# [What is needed]
From the entries below, copy each line in which the word "will" occurs.
::::
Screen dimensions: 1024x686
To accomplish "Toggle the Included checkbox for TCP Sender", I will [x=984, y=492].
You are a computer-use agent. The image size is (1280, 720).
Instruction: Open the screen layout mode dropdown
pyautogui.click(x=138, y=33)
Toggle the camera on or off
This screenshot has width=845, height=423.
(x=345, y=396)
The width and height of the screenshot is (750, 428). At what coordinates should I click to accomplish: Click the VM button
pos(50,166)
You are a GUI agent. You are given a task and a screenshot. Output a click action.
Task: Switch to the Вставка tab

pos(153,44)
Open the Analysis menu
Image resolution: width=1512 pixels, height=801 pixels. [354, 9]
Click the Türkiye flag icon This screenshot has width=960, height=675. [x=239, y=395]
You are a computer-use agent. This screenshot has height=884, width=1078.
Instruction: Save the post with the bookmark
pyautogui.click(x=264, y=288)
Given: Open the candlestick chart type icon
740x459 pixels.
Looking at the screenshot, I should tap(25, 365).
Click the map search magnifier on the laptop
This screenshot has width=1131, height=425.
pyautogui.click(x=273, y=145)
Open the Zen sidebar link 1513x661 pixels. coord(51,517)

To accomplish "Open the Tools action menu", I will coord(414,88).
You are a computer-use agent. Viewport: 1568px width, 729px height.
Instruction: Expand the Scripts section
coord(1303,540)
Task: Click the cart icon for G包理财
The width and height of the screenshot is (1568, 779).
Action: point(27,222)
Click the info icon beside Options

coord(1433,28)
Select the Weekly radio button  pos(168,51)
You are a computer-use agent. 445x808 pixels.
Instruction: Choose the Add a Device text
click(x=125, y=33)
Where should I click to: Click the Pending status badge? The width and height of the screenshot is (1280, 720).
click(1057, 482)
::::
# [Exercise response]
To accomplish "Toggle the Included checkbox for TCP Sender", I will [x=984, y=492].
To accomplish "Open the Tools action menu", I will coord(414,88).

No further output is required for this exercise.